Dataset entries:

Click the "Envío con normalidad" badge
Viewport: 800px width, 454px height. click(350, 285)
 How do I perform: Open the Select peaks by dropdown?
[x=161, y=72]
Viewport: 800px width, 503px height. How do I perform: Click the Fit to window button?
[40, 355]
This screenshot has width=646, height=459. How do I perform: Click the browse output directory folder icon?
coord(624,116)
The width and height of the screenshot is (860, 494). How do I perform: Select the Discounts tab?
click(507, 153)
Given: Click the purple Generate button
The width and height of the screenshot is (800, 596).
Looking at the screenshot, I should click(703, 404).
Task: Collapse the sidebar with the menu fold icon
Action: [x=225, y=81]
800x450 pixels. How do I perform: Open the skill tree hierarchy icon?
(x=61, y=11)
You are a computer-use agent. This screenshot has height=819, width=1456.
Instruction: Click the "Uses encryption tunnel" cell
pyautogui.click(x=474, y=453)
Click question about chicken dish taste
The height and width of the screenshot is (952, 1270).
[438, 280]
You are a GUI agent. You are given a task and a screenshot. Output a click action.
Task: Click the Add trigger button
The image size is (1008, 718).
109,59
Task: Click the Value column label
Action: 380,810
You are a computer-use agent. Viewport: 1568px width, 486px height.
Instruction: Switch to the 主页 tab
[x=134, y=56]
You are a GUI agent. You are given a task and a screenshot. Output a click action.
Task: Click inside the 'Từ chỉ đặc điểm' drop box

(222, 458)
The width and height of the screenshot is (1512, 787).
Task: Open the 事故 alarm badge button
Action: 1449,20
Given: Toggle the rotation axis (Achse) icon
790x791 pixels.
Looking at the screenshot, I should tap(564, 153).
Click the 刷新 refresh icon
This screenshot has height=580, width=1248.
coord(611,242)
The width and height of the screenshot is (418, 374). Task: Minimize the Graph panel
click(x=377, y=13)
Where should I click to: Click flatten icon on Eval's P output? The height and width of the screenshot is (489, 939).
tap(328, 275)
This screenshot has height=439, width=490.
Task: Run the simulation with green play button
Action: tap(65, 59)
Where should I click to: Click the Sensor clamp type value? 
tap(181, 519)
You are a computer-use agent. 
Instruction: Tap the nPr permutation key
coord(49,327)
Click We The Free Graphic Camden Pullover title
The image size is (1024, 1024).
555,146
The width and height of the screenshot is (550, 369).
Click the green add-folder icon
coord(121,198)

◆ Your objective ◆
Within the data, how many lines hold the word "agent"? State only that number.

◆ Output below ◆
5